The group will also be responsible for informing manufacturers about BIM, encouraging and helping them to adopt it.
Looking at the broader picture our research from 2013 suggests that it BIM was used on less that 5% of projects at that time and that by 2016 this will have increased to almost half of all construction projects. My personal expectation is that the adoption of BIM will happen even more rapidly, as it seems to offer benefits to all parties. What is uncertain is the format of objects, the proprietary software used and how they will be made available to designers. The 6 different software options, which are not compatible, must surely be slowing implementation and a common format for objects is needed (something that is also underway).
Now is not the time to wait and see
While the wait and see option is easier and requires no investment it does mean that the manufacturer risks being left behind by competitors.

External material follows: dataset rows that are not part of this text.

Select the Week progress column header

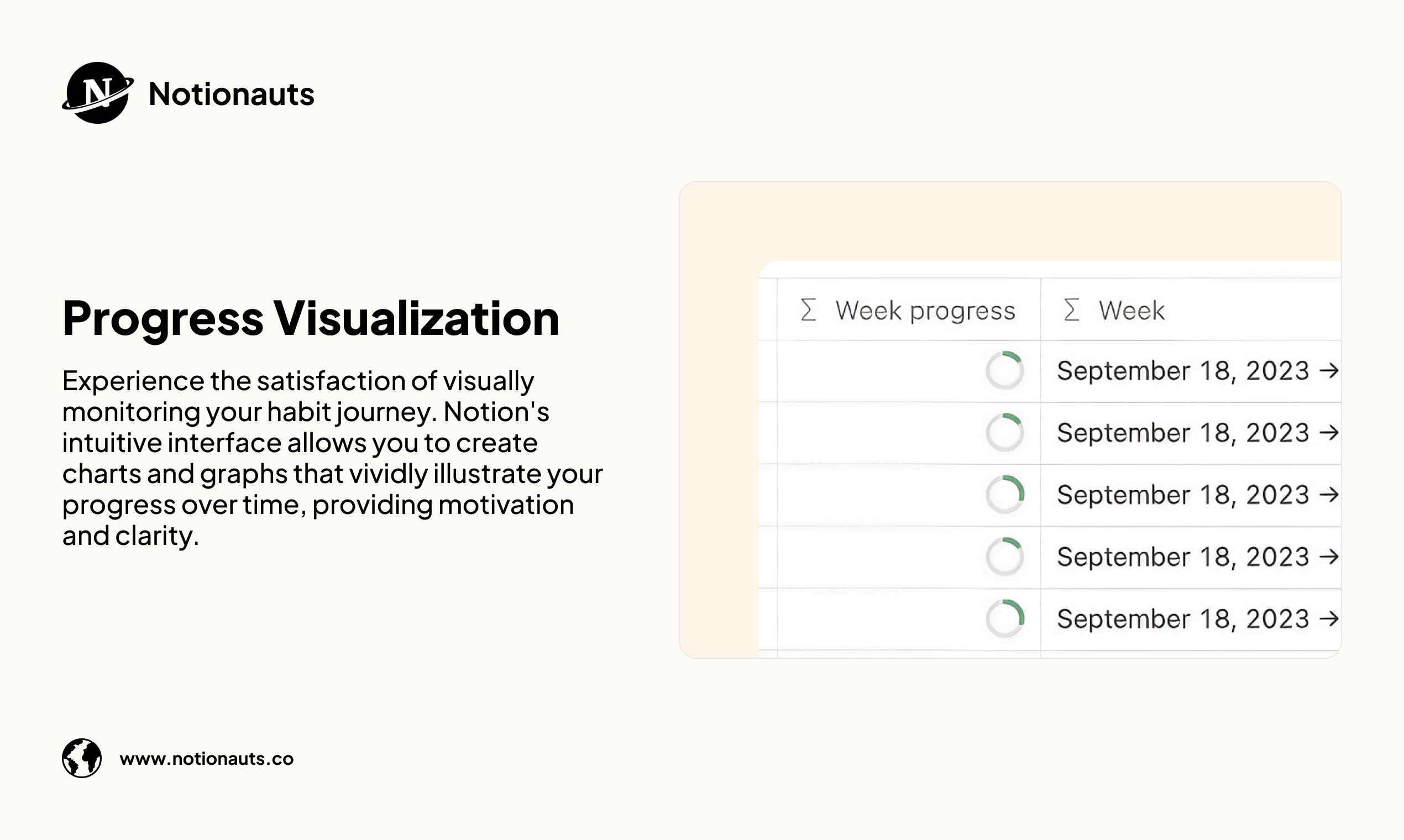909,309
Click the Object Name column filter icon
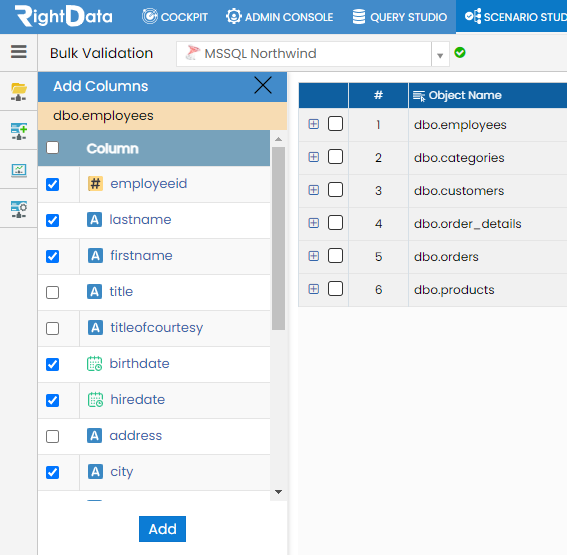The width and height of the screenshot is (567, 555). click(419, 96)
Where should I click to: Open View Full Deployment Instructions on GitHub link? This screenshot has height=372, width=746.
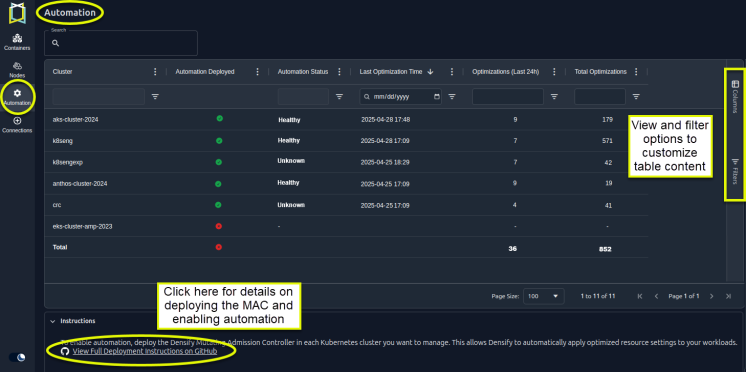(145, 351)

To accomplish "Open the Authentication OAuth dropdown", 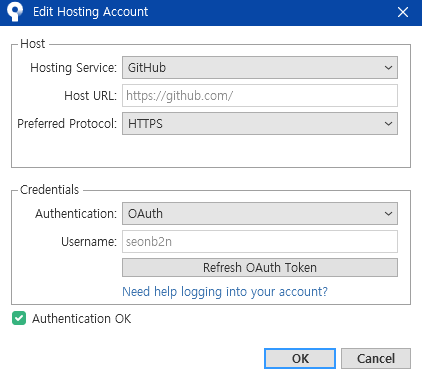I will [x=260, y=213].

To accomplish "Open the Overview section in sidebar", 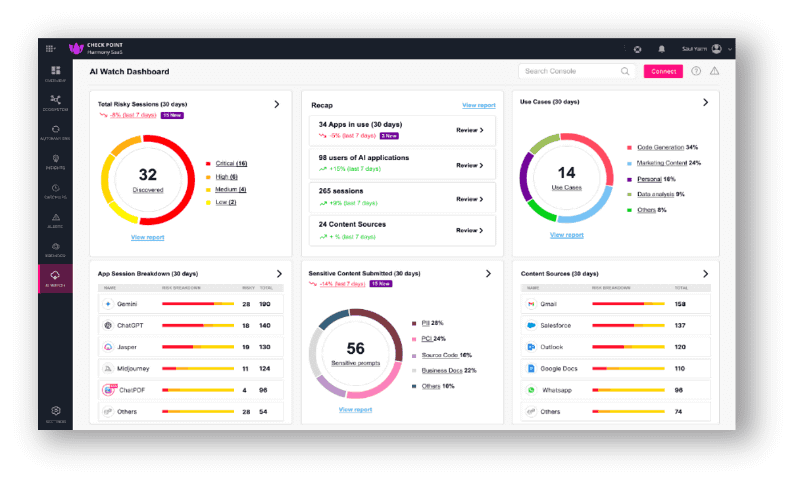I will pos(55,74).
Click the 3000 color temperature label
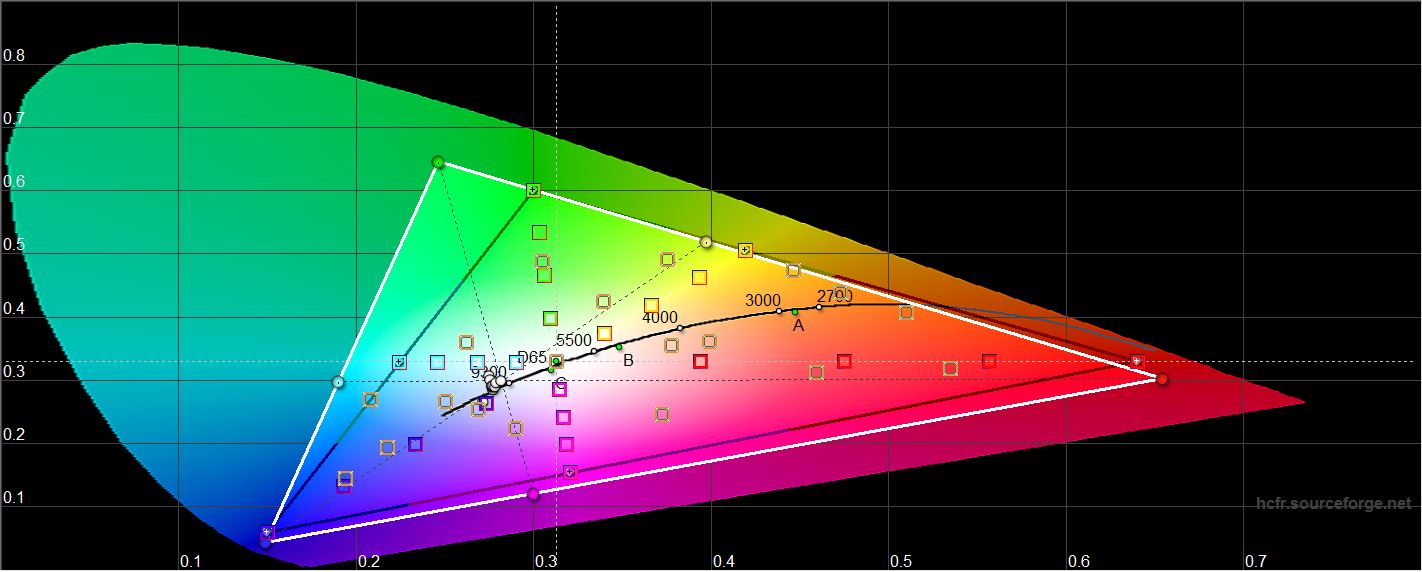1422x572 pixels. 763,300
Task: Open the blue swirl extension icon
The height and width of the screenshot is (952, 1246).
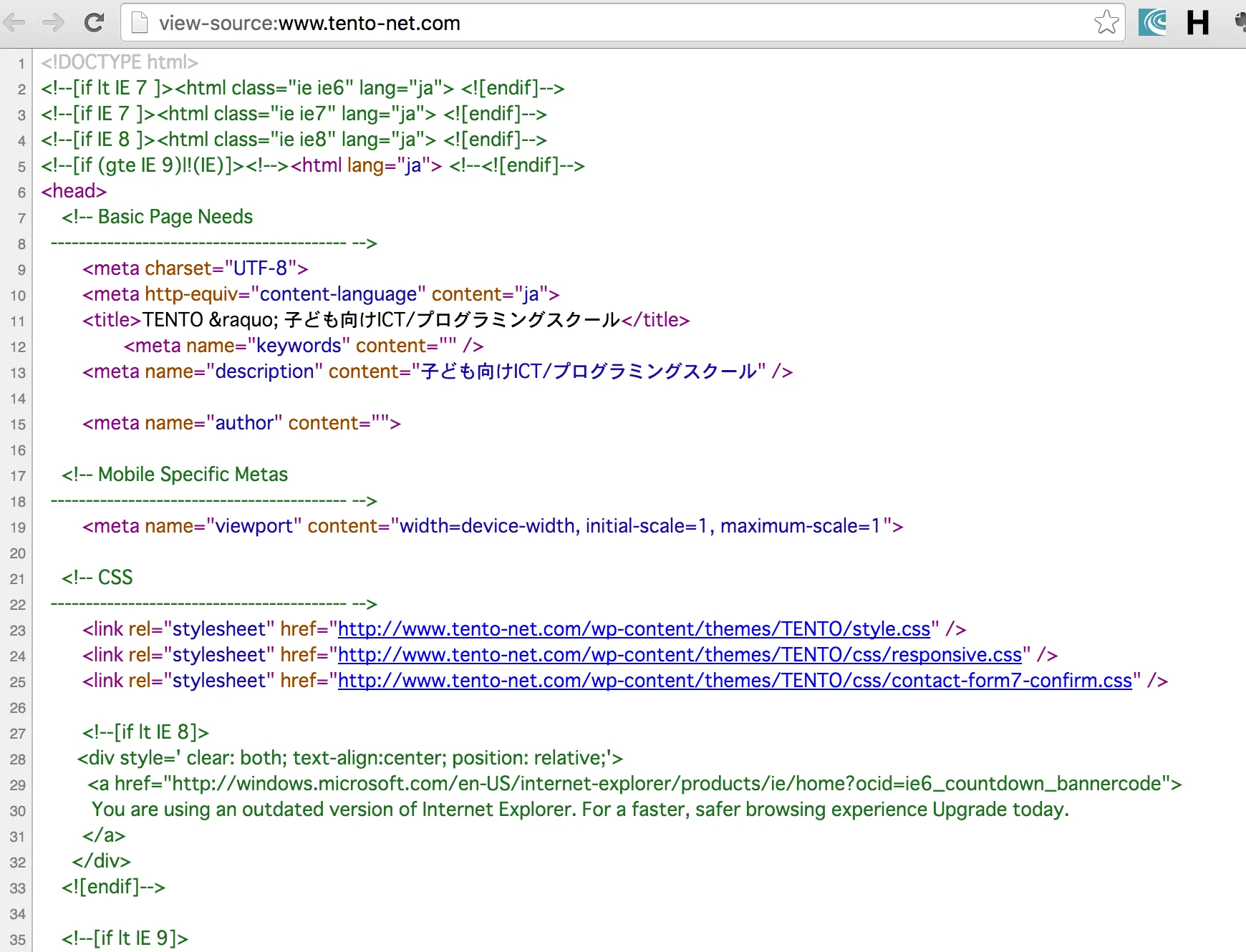Action: [x=1152, y=23]
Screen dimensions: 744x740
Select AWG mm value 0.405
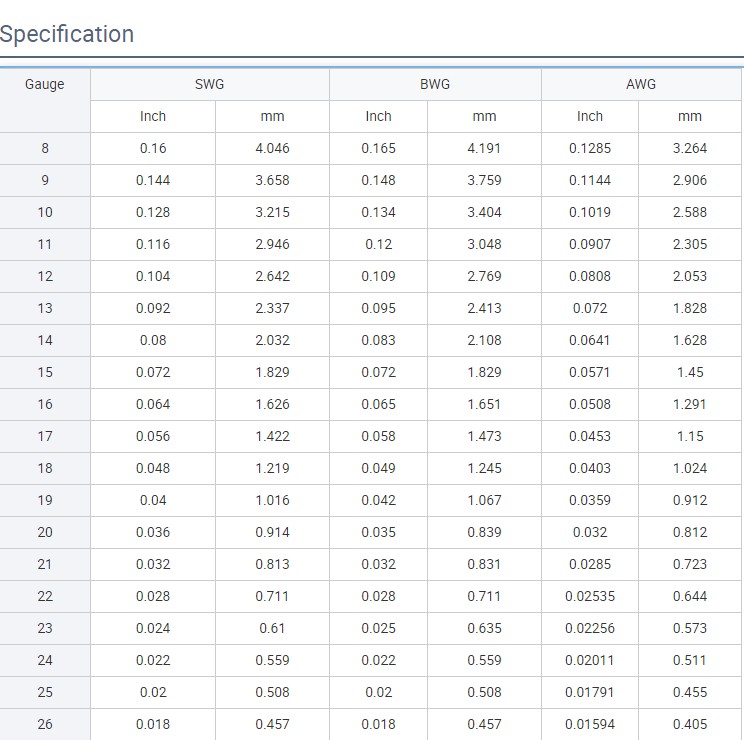pos(690,724)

From the manufacturer’s perspective it should be a matter of when to adopt, not if. Our research shows that designers will give preference when selecting products to those available as BIM objects. No change there. It has always been the case that manufacturers who give good technical support will be more successful at creating specifications.
As an early adopter, the manufacturer has the opportunity to project the image of a technically advanced organisation and also become established as the first choice in product selection. However they will also have to make some difficult decisions such as software options and which library to use. No doubt they will need to make further investment in the future to reflect the evolution of the way that BIM objects are delivered and the move to Level 3 in a few years.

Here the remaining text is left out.